Turis berduyun-duyun ke Ruang Penasihat di Istana Topkapi di Istanbul. Sultan Ottoman telah memerintah sebagian besar dunia dari ruangan khusus ini, di mana mereka juga menyimpan Relik Suci Nabi. (Murat Sofuoglu)
Bani Umayyah adalah dinasti Arab Muslim pada abad ke-7, muncul dari perang saudara antara khalifah Islam keempat dan menantu Nabi Muhammad Ali bin Abi Thalib dan Muawiyah bin Abi Sufyan, pendiri dinasti Umayyah. Dinasti Umayyah memerintah selama 89 tahun sampai digulingkan oleh Abbasiyah, dinasti Arab mayoritas Muslim lainnya.  

Sultan Ottoman mewarisi peninggalan berharga di waktu dan era yang berbeda. Saat Sultan Selim I menaklukkan sebagian besar Timur Tengah pada tahun 1517 dari Mamluk, banyak peninggalan Islam dibawa ke Istanbul dari dunia Arab.  

Ketika Kekaisaran Ottoman menyebar di tempat yang sekarang disebut Mesir, Suriah, Lebanon, Palestina, Yordania, dan Semenanjung Arab, Sultan Selim I tidak hanya mengalahkan Mamluk tetapi juga mengklaim kekhalifahan dari mereka, membawa sebagian besar Peninggalan Suci dari Kairo ke Istanbul . 
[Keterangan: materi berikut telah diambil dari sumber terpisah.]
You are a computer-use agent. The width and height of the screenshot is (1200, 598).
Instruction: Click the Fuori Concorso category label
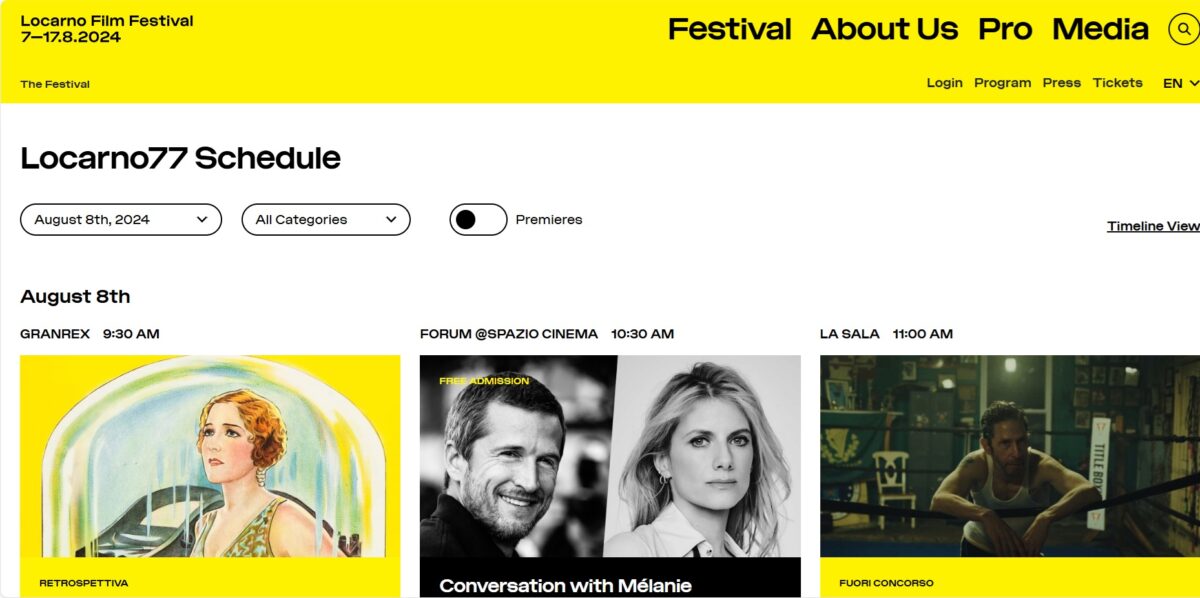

“Sejak Selim I, Utsmani sangat mementingkan pengumpulan barang-barang Nabi di Istanbul sebagai hasil dari komitmen dan kesetiaan mereka kepadanya. Upaya pengumpulan ini terus berlanjut bahkan setelah Selim I, membawa lebih banyak [peninggalan suci ke kota],” kata Kucukasci, yang telah meneliti subjek ini secara ekstensif, menulis beberapa artikel komprehensif. 

Sultan Ottoman telah mengumpulkan barang-barang paling berharga dari warisan Islam, menempatkannya di dalam Istana Topkapi, markas besar kekaisaran, di Istanbul. (Sumber: Museum Istana Topkapi)

Ruang Privy menjadi Rumah Khalifah

Keputusan untuk menjaga relik di Has Oda, atau kamar pribadi, — bisa dibilang kompleks paling aman di istana — membawa bobot simbolis.   

Di Has Oda, sultan Utsmaniyah naik takhta mengambil sumpah setia (baiat). Di Has Oda mereka juga tidur dan dimandikan secara ritual setelah mereka meninggal. Ruang ini pertama kali dibangun oleh Mehmed II, penakluk Istanbul. 

Sejak Mehmed II, bangunan ini telah beberapa kali dipugar. Pada saat Selim I membawa relik suci, rumah kekaisaran tiba-tiba berubah menjadi semacam kuil Muslim, di mana para sultan dan pejabat mereka mengadakan upacara untuk mencium jubah Nabi, sambil memberikan penghormatan kepada relik lain untuk menunjukkan iman mereka dalam Islam.  

“Akibatnya, ibu kota Ottoman mendapatkan reputasi sebagai pusat politik dan agama dunia Islam,” tulis Kucukasci dalam salah satu artikelnya. 

Pada abad ke-17, kepala arsitek istana, Mustafa Safi, menyebut Has Oda Beytu'l-hilafe, yang berarti Rumah Kekhalifahan, saat ia membuat daftar peninggalan suci yang terletak di dalam ruangan, mendefinisikan "ruang sebagai visualisasi Ottoman. klaim khilafah,” menurut Kucukasci. 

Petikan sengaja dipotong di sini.